--- Start ---

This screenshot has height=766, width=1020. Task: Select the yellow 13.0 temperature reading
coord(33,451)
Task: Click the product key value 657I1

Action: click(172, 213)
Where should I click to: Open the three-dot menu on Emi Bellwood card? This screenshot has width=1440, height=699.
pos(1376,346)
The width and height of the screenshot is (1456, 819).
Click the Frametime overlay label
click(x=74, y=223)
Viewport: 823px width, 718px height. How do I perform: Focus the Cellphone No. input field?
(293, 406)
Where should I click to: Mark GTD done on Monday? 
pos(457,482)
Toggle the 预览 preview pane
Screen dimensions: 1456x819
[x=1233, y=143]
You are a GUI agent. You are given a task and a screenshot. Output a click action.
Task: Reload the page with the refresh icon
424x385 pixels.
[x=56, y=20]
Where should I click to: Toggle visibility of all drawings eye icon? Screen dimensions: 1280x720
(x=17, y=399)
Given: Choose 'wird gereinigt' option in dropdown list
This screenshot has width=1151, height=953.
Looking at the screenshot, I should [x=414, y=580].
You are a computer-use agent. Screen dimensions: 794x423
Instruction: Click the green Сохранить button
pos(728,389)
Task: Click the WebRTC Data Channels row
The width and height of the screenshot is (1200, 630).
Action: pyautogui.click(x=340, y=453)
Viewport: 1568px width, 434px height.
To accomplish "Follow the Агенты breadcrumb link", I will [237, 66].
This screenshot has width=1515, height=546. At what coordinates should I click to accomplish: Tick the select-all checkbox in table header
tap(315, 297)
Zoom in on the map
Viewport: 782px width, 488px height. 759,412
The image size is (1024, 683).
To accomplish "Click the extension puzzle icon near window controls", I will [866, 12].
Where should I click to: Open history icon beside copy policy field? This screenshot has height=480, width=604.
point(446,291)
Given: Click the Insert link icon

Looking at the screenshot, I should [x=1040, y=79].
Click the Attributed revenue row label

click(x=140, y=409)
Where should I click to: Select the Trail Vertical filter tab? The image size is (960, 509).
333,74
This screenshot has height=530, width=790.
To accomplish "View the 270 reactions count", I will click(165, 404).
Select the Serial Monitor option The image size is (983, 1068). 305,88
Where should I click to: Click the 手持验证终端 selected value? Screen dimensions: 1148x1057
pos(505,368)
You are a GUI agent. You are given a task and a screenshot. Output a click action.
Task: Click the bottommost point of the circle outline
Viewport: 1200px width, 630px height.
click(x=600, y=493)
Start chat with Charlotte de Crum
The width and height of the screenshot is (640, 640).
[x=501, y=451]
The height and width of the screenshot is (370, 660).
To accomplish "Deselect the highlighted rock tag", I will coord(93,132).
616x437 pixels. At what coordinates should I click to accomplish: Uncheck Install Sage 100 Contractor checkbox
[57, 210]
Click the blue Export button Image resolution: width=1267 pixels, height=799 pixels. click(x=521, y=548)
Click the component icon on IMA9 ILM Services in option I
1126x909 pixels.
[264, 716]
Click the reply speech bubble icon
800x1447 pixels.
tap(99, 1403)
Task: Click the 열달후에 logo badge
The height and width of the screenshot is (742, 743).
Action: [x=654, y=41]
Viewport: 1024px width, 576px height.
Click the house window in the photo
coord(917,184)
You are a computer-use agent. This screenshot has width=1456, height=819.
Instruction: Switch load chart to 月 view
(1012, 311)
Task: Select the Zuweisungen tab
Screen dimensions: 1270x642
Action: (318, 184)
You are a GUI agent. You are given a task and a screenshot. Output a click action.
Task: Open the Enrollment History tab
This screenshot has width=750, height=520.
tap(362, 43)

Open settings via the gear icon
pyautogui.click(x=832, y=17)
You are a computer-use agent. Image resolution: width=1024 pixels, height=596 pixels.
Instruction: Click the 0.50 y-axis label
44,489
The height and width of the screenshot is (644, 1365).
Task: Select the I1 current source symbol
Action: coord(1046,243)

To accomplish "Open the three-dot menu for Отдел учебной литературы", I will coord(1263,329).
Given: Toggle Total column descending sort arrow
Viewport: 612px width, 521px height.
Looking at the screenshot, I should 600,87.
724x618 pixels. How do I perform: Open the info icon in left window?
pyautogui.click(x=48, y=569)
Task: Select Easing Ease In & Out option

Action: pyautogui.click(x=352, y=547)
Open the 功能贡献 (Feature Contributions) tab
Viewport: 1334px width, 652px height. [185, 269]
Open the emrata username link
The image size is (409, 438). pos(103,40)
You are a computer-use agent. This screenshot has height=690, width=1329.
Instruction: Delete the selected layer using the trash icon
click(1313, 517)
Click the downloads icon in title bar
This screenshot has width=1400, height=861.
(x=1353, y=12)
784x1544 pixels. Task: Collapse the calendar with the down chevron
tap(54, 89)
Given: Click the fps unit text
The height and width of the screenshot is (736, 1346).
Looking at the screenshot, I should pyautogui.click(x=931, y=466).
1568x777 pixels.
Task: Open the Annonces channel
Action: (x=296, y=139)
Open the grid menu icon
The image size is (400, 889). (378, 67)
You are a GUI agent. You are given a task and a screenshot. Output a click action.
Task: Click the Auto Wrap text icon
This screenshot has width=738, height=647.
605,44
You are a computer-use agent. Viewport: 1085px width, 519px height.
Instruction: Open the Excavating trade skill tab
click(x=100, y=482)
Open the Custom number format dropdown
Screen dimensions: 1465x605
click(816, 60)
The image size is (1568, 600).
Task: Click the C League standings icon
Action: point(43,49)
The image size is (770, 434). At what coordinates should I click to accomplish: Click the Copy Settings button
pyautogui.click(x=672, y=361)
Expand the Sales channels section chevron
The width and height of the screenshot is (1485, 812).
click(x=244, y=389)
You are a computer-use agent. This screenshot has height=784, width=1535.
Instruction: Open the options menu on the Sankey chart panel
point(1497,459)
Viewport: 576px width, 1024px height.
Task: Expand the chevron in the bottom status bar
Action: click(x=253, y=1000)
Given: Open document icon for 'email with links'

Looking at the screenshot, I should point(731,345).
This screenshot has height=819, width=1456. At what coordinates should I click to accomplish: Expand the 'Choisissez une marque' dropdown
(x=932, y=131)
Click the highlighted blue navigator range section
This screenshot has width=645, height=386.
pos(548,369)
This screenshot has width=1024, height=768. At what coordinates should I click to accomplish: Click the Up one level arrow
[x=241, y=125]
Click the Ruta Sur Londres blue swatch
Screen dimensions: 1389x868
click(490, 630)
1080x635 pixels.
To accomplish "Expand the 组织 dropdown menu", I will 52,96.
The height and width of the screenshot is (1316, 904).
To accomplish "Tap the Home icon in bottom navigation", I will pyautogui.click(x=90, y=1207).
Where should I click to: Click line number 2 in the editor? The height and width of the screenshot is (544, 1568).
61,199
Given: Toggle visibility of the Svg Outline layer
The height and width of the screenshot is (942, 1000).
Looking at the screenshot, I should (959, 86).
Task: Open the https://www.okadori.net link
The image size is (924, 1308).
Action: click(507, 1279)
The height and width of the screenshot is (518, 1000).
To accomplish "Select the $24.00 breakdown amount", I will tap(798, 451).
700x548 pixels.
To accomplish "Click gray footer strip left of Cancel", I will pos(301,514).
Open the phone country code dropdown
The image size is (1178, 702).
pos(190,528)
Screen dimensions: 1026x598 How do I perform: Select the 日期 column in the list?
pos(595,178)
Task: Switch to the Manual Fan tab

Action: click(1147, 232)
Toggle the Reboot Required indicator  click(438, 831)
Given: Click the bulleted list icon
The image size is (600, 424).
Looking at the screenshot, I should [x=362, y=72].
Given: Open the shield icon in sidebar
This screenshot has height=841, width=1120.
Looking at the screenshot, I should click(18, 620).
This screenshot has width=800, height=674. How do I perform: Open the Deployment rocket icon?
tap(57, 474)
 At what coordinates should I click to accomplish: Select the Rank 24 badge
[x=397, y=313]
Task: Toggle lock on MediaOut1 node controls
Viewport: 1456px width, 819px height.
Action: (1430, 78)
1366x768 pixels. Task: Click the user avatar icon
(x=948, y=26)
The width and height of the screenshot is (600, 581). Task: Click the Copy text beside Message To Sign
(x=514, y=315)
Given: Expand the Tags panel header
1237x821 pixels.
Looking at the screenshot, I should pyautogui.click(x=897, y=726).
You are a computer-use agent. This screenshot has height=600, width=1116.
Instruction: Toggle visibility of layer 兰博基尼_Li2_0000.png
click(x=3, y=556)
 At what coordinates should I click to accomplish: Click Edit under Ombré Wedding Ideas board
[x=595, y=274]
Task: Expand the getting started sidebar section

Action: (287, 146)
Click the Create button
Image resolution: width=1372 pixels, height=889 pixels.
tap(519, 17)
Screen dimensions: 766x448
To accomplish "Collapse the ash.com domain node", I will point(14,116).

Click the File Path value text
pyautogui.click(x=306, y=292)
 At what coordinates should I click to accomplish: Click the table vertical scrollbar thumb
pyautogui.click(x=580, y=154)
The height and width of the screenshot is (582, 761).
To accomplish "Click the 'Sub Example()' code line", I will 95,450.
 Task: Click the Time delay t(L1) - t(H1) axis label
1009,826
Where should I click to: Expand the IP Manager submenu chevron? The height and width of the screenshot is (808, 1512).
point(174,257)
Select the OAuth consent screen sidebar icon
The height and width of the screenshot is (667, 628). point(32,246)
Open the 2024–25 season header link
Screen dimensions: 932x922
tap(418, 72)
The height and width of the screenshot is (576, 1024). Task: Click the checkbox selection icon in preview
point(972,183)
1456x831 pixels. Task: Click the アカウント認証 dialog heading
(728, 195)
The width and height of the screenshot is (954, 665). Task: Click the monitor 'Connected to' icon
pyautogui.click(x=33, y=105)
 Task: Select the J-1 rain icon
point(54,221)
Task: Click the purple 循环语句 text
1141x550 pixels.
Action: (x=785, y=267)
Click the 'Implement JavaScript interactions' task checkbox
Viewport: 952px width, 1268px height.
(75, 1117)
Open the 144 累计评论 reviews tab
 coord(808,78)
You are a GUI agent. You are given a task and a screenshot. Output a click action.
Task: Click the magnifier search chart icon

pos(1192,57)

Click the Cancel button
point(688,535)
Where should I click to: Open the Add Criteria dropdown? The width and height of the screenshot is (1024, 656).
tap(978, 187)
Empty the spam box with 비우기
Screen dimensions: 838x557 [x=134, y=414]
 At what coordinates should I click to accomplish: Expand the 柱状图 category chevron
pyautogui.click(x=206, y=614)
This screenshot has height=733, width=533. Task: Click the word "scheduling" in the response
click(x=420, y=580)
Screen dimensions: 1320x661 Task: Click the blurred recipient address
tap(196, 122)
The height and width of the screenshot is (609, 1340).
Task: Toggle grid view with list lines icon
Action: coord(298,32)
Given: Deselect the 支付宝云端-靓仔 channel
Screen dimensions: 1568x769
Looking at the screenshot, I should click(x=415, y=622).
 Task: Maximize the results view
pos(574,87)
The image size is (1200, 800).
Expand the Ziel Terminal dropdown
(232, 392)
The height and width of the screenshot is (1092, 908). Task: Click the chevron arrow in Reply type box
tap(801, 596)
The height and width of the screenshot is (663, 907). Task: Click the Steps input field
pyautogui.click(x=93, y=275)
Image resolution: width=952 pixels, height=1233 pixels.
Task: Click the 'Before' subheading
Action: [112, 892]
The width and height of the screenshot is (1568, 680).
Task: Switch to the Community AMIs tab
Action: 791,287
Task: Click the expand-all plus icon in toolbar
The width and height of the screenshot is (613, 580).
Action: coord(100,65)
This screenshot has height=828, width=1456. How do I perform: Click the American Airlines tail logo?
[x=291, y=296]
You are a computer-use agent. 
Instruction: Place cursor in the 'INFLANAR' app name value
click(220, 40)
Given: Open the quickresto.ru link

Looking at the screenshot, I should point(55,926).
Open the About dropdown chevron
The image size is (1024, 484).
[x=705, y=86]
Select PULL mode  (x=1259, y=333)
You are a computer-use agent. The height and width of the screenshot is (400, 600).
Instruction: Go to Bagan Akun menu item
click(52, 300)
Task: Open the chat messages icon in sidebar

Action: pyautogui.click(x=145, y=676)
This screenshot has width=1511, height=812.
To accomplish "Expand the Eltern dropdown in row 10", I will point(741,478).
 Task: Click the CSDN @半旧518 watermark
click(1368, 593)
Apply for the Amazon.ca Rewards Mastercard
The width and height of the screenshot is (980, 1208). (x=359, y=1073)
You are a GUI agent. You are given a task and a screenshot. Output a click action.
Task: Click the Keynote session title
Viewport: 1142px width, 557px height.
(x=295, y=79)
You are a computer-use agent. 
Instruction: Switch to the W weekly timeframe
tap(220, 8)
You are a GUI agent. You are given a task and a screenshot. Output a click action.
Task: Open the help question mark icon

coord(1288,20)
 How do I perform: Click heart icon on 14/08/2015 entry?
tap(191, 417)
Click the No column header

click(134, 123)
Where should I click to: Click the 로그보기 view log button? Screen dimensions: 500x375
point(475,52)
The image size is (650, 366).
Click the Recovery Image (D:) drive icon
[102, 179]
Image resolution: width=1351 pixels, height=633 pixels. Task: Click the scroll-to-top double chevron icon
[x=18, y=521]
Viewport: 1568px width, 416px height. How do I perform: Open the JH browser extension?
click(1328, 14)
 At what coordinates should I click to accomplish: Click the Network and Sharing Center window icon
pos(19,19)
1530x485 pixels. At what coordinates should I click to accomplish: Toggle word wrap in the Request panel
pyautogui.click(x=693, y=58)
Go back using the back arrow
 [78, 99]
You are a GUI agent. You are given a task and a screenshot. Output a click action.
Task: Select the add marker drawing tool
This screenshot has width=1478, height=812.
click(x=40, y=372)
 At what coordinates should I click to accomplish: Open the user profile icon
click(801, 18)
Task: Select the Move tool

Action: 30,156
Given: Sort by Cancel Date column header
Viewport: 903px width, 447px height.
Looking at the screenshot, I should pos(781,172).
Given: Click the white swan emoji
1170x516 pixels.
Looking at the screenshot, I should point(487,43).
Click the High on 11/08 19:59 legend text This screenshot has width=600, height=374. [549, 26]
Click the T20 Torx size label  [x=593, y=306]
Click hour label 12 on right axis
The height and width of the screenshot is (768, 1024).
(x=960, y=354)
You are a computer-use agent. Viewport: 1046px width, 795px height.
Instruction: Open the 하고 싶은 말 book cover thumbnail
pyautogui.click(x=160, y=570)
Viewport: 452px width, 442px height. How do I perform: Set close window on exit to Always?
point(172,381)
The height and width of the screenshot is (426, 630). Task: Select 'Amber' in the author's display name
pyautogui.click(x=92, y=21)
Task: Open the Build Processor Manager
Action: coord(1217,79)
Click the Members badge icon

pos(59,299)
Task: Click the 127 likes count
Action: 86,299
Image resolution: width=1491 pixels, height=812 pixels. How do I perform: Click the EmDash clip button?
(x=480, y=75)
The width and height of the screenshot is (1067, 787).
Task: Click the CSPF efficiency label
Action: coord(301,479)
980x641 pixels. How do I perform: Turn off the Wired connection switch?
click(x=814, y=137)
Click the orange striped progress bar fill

--- End ---

- EXERCISE PROMPT -
How many lines in the records above contain the string "table"? Reply with the number alone.

- CORRECT OUTPUT -
2